** Opening INPUT RECORDS block **

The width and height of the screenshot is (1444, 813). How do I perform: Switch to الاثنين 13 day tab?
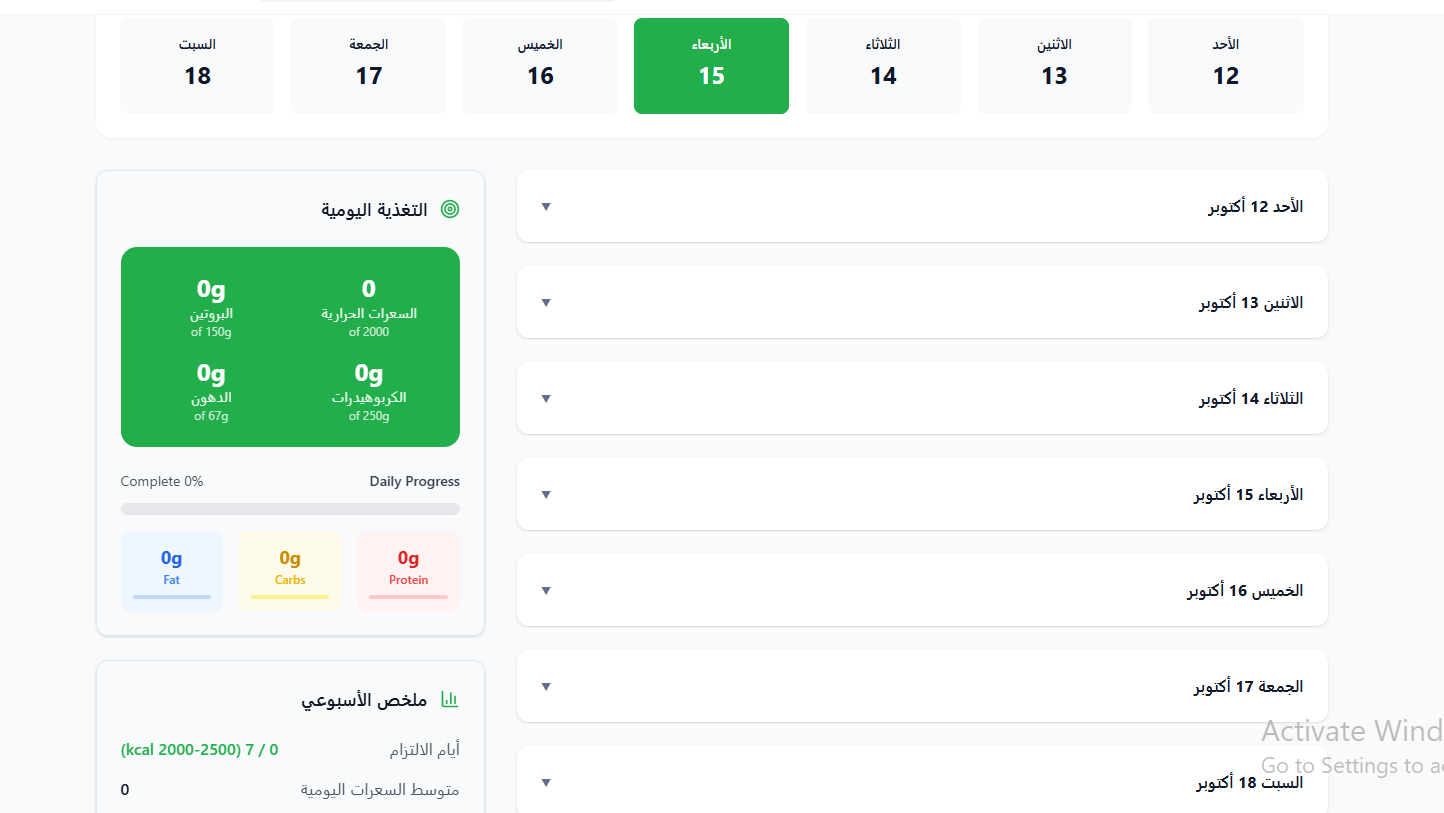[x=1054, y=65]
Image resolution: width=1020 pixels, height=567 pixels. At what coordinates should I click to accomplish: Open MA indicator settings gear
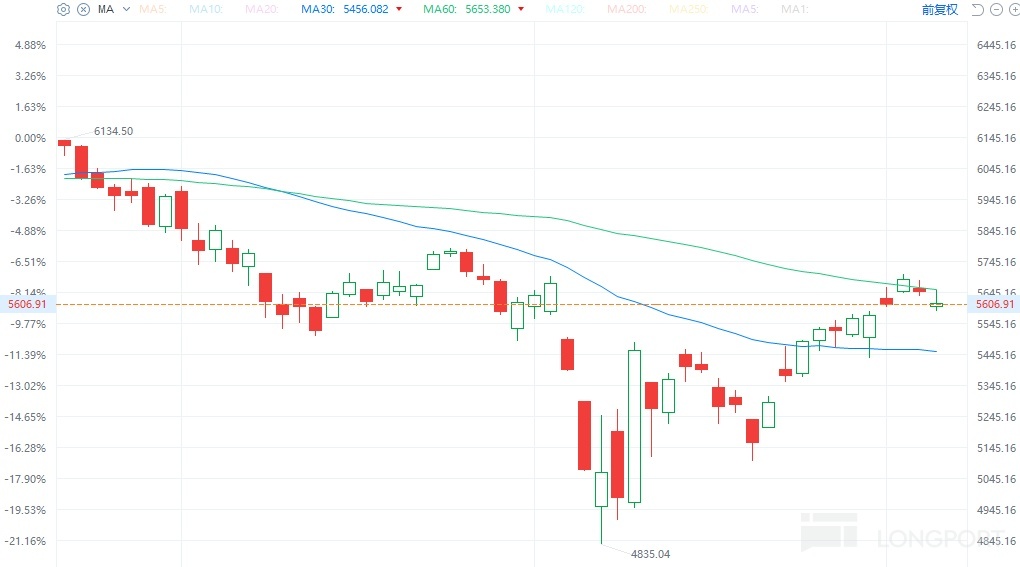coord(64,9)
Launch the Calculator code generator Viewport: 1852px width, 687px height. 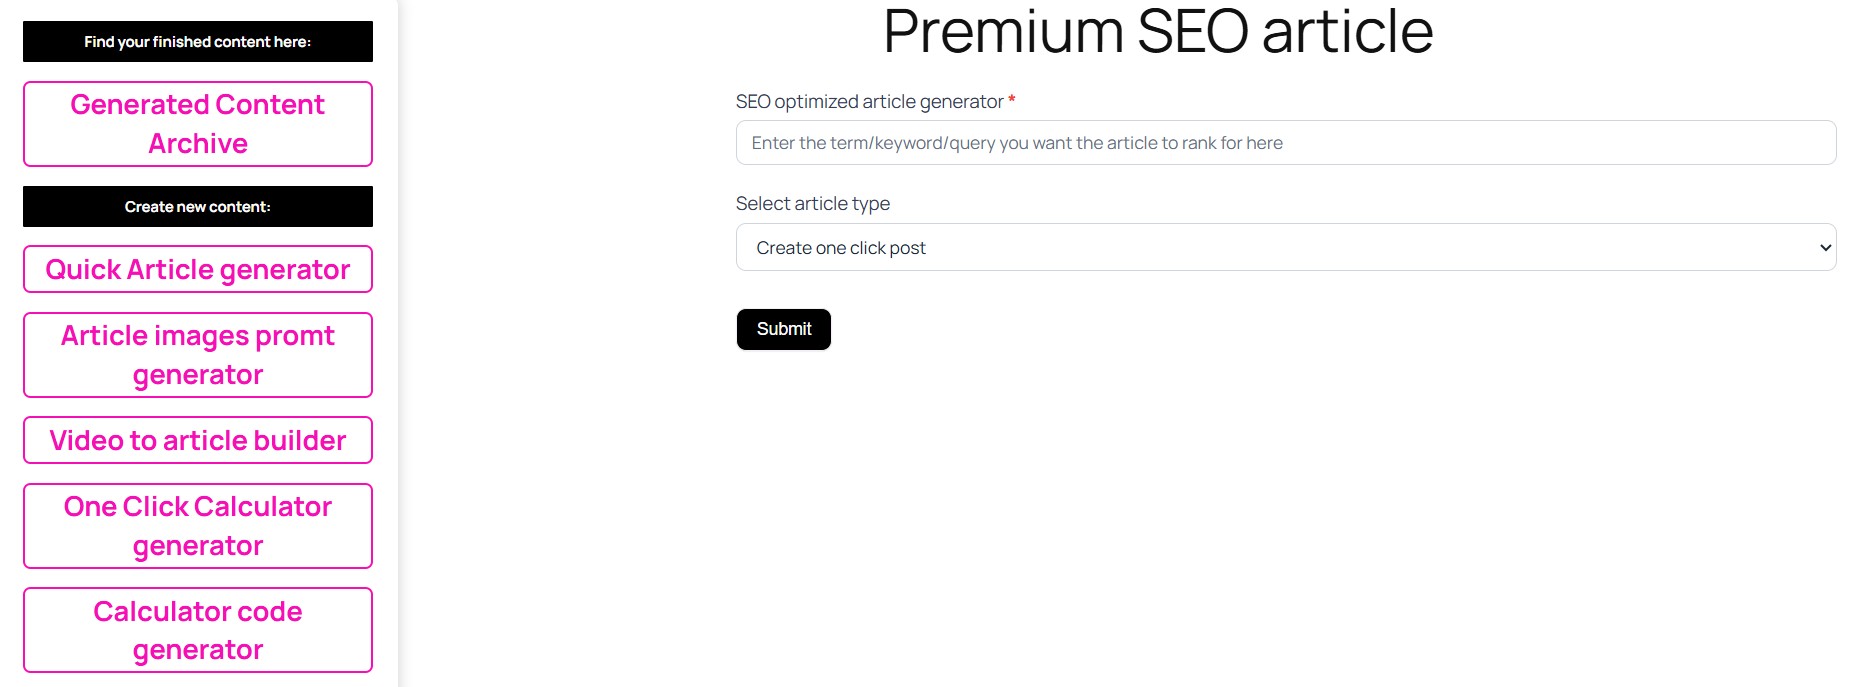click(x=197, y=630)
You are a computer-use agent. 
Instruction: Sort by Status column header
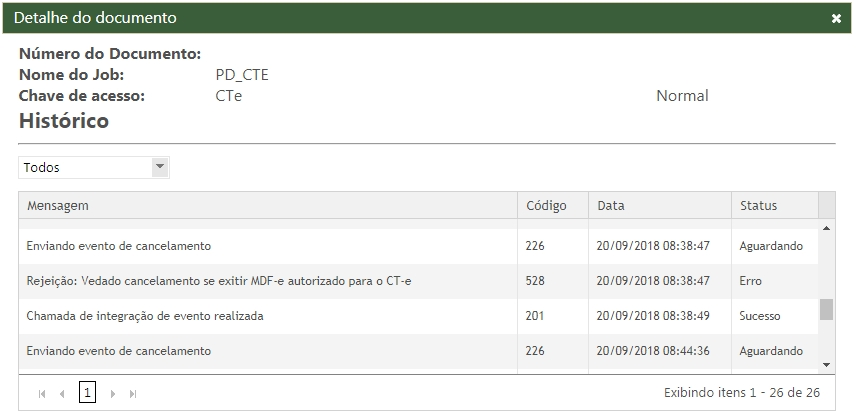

** Closing INPUT RECORDS block **

* DIRECTIONS: Make an exact copy of the lines above, starting at the line that contains "You are a computer-use agent." and running through the final line of the entries. Omit the pictures.

* ANSWER SPACE:
You are a computer-use agent. 
Instruction: Sort by Status column header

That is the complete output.